The increasing amount of technical-related careers has placed a high demand on science, technology, engineering and math (STEM) schools, but how effective is this specialized approach?
In an article in the Journal of Educational Research, Michael Hansen, a researcher at the American Institutes for Research, found that students in NC STEM schools were more likely to take STEM courses compared to students in other types of schools. However, students in Florida took STEM courses at a higher rate but were about as likely as students in other types of schools to take STEM courses.
In regards to performance, “Results from 8th grade science tests in North Carolina likewise showed no association between attending a STEM school and student achievement on the exam.”

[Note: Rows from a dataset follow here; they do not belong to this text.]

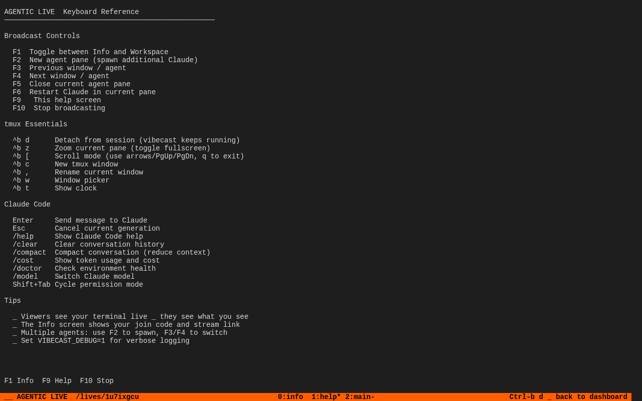Click the Broadcast Controls section heading
The image size is (642, 401).
(42, 36)
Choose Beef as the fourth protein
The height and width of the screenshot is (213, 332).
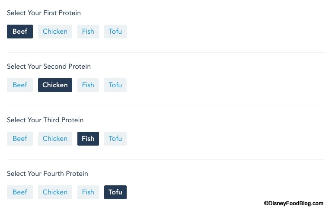20,192
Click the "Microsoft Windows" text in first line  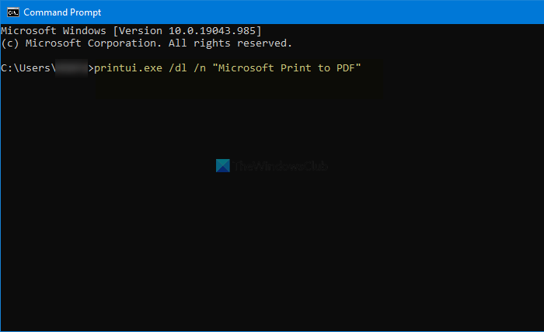54,30
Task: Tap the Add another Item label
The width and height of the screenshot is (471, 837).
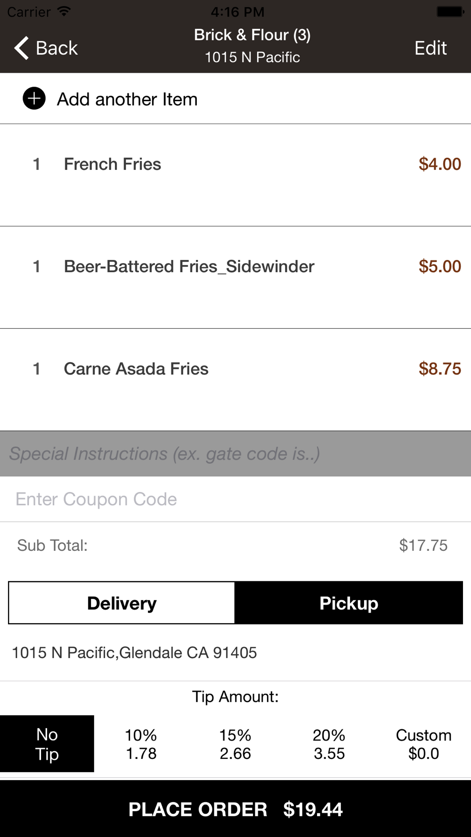Action: (x=127, y=99)
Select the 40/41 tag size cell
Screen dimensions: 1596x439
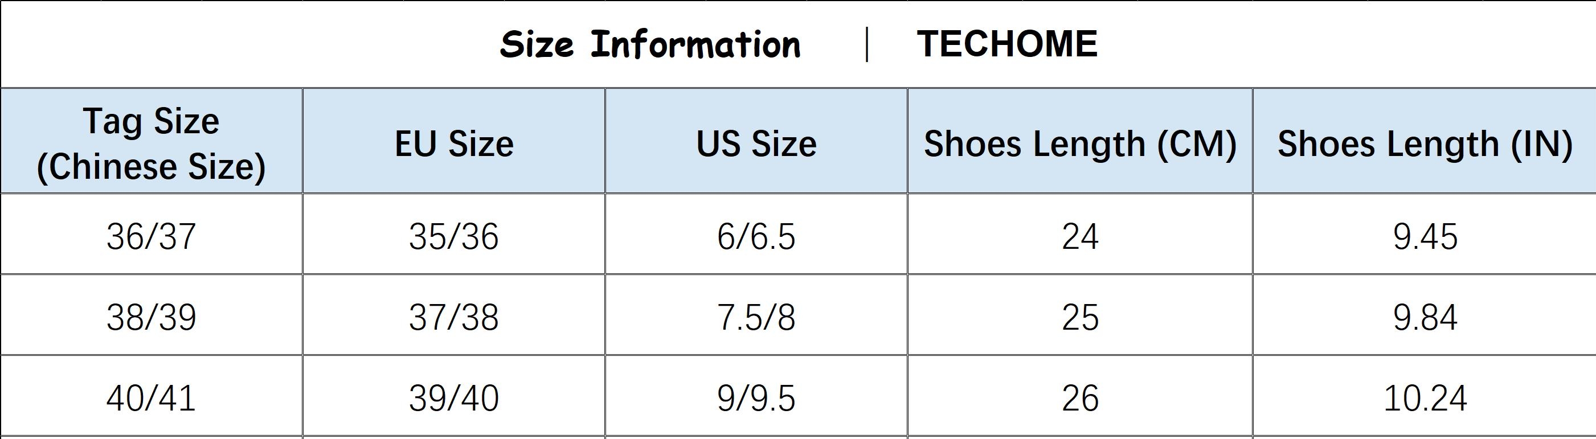151,398

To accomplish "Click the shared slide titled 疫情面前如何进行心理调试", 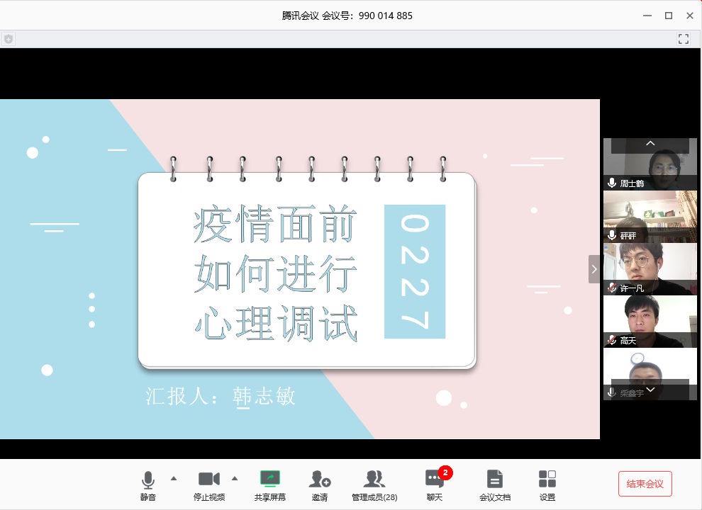I will point(299,269).
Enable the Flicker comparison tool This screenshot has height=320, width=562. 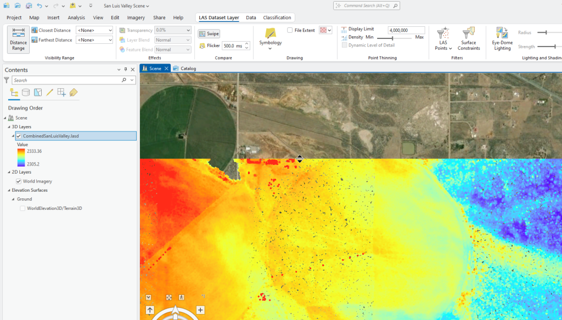point(212,45)
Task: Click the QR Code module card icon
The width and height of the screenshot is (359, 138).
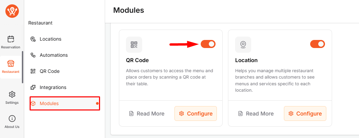Action: click(134, 45)
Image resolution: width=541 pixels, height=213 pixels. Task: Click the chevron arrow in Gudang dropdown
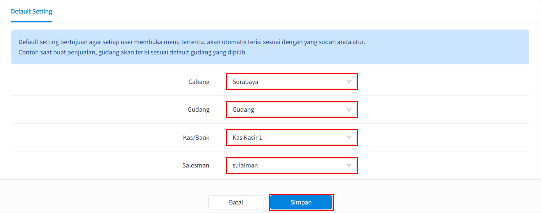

In another article in Economics of Education Review, Matthew Wiswall and his co-authors “examined math, biology, chemistry, and physics course-taking and exam results for more than 70,000 students attending both selective and nonselective public STEM high schools in New York City.” Based on higher scores and STEM course-taking rates, the NYC STEM schools seemed to be doing better. However, after accounting for demographics and previous test scores, the data suggested that the “schools were disproportionately attracting higher-achieving students who were interested in STEM.”
Nevertheless, for three groups (females, minorities and blacks) that are typically underrepresented in STEM courses, results were more positive. The authors commented, “While the literature might suggest that STEMs are characterized by a ‘chilly environment,’ where minorities and females can feel unwelcomed, our results suggest that, in contrast, these schools are doing something right for them.”